YOUR TASK: Transcribe exactly the lines from the one holding "Image resolution: width=729" through the closing line of the entries below. Pictures stay out of the copy.

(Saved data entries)

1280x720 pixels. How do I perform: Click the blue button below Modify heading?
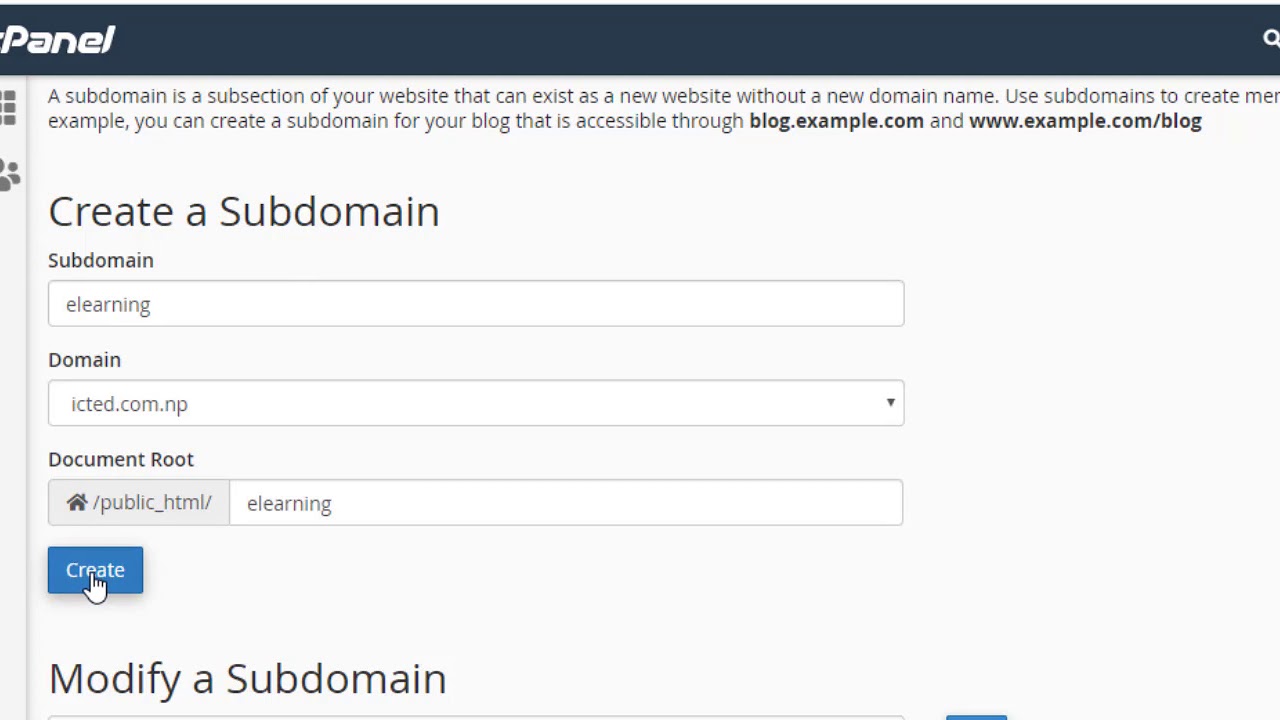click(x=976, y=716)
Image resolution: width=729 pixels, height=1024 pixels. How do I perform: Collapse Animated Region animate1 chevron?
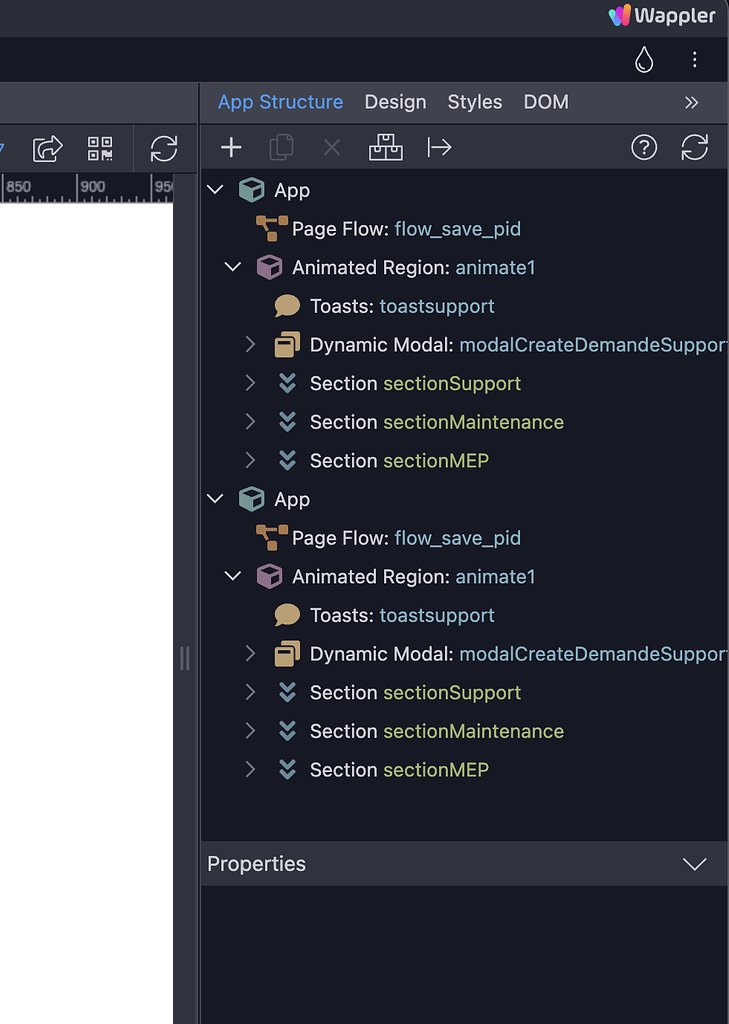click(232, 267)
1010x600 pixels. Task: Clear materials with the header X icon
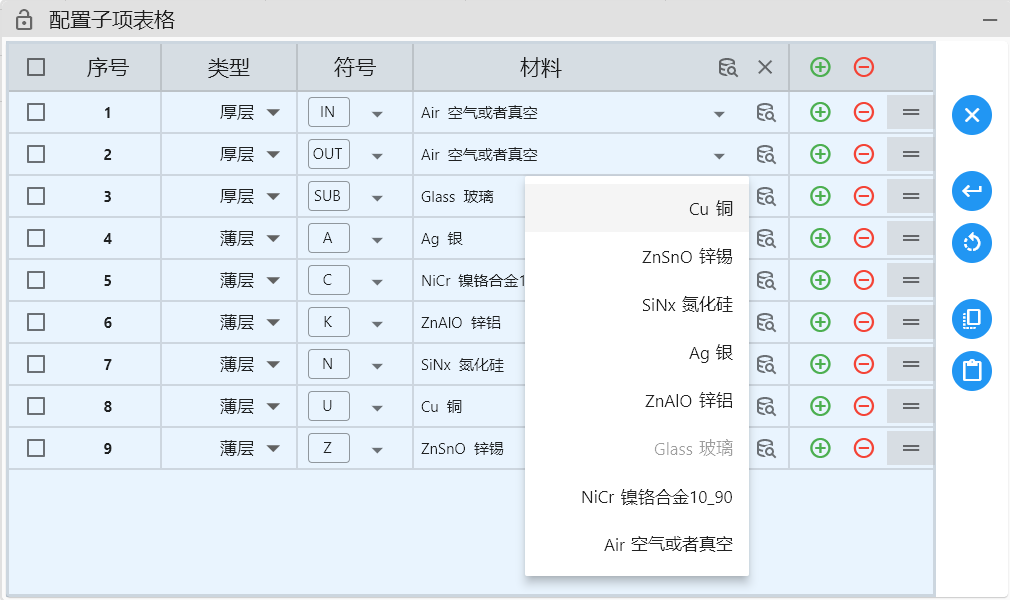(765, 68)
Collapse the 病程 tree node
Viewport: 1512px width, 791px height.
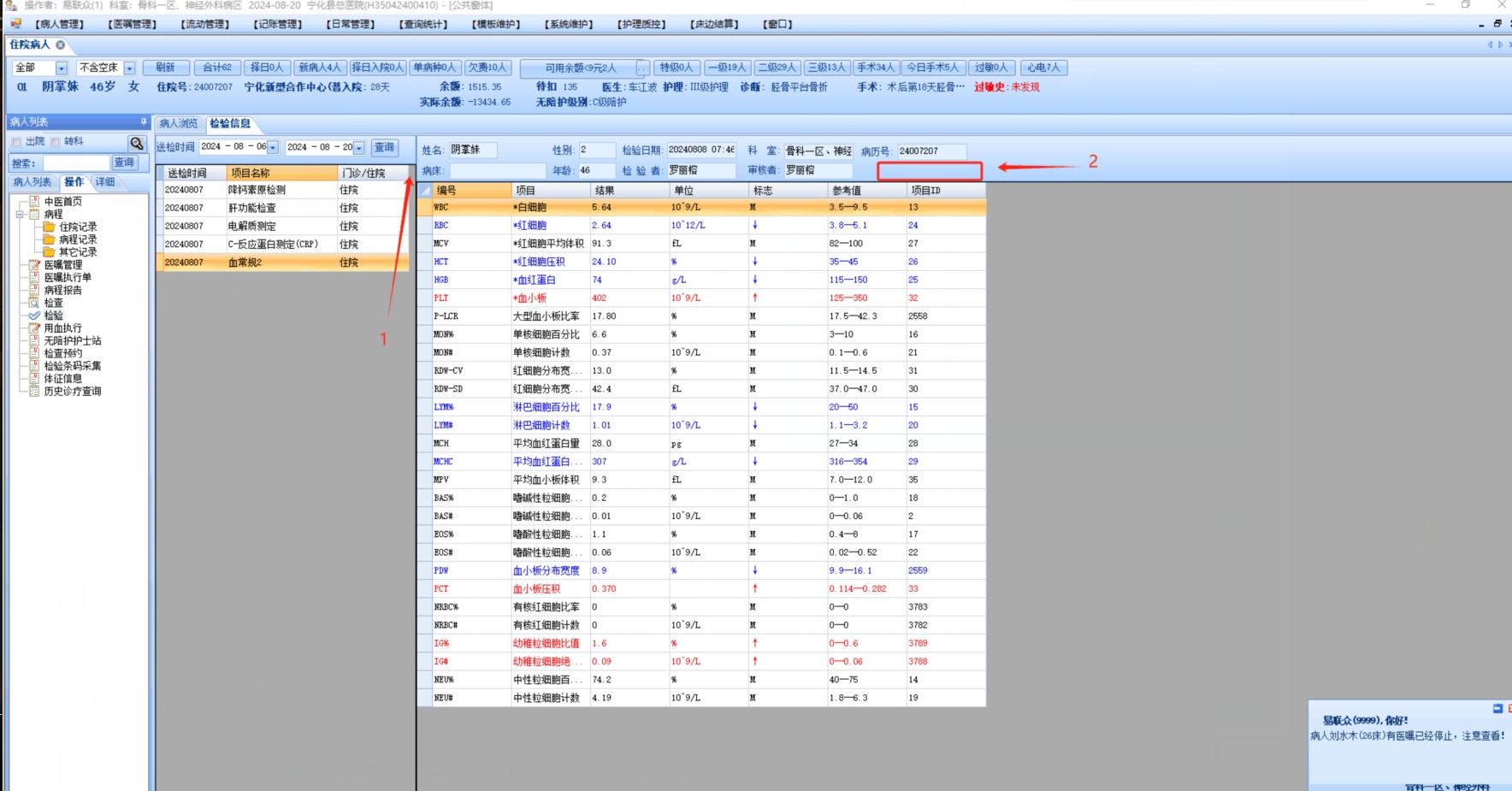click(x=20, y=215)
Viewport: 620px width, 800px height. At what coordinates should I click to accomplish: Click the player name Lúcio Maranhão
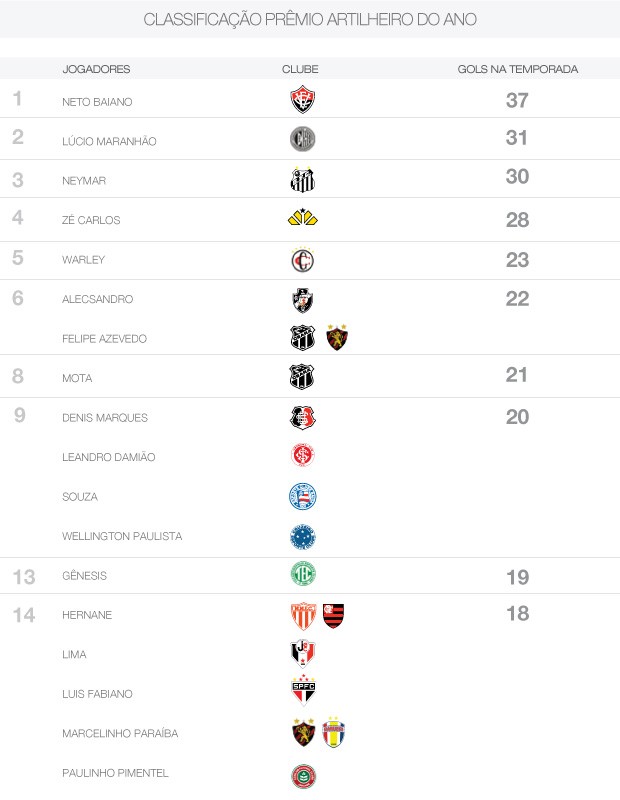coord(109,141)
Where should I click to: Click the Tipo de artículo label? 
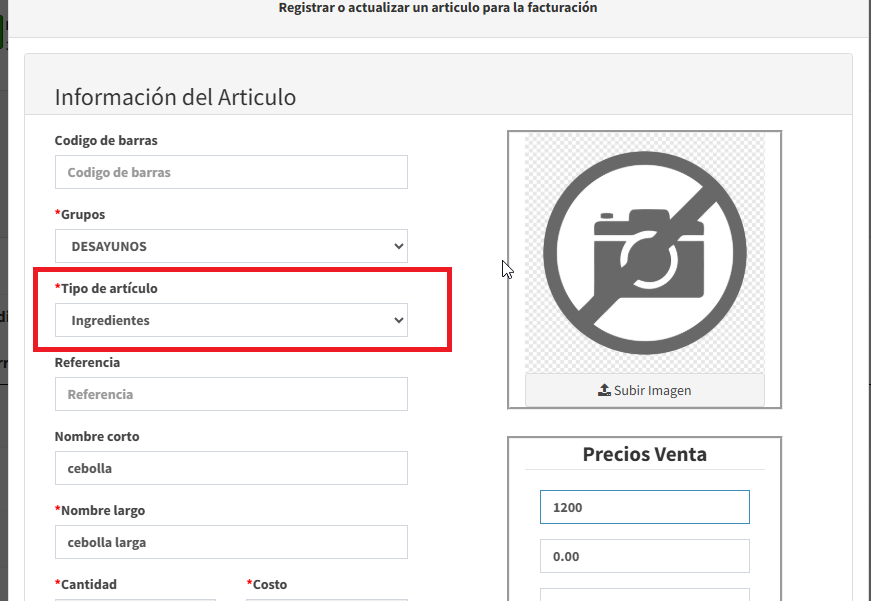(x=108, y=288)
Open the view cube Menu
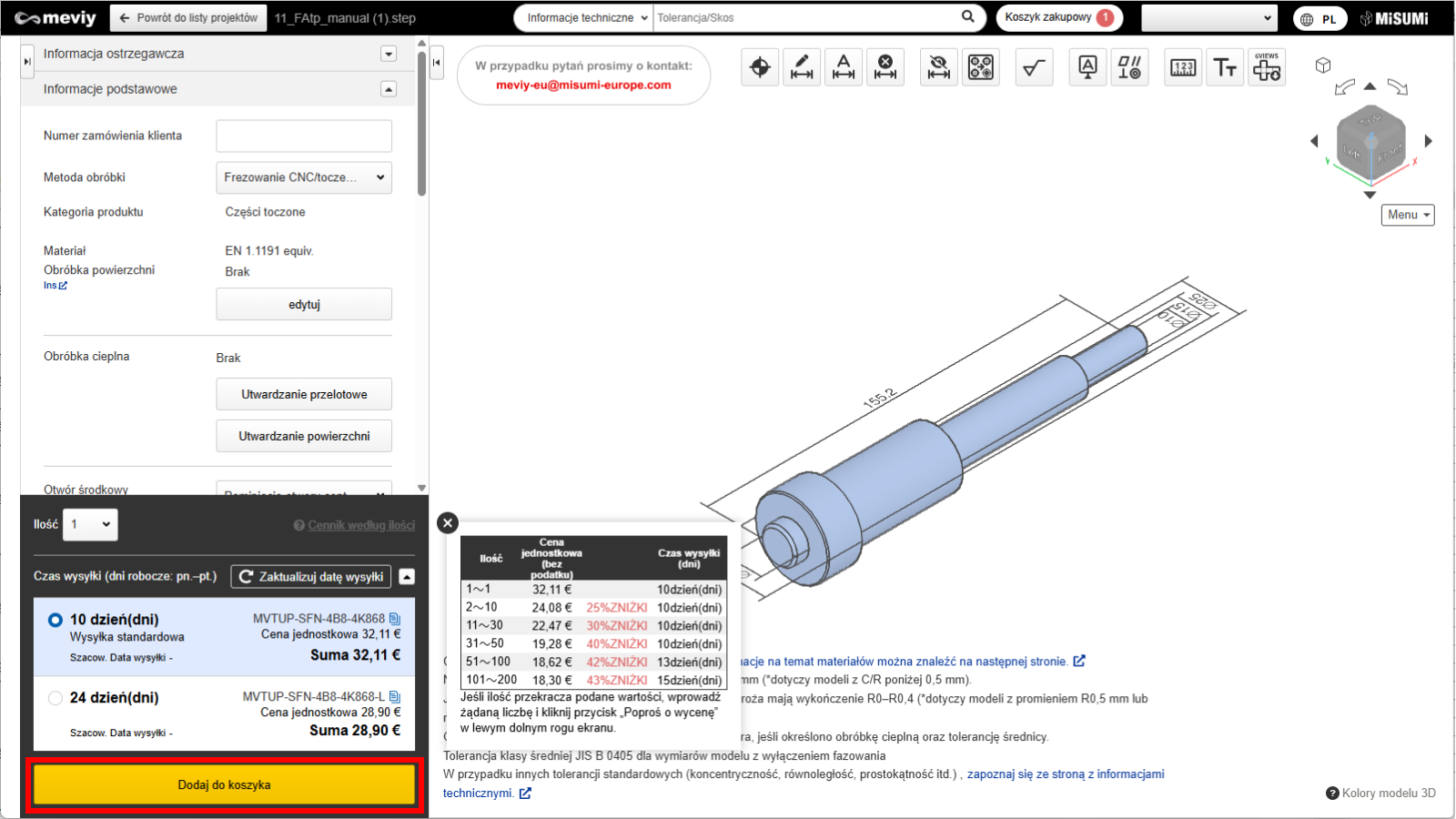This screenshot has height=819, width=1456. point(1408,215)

ANSWER TO THIS TASK:
Image resolution: width=729 pixels, height=1024 pixels. How do I perform: Collapse Animated Region animate1 chevron?
click(232, 267)
1010x600 pixels. Task: Clear materials with the header X icon
(765, 68)
Collapse the 病程 tree node
Viewport: 1512px width, 791px height.
click(x=20, y=215)
Viewport: 620px width, 800px height. At what coordinates should I click to accomplish: Click the player name Lúcio Maranhão
coord(109,141)
Where should I click to: Click the Tipo de artículo label? 
(x=108, y=288)
Open the view cube Menu
This screenshot has height=819, width=1456. point(1408,215)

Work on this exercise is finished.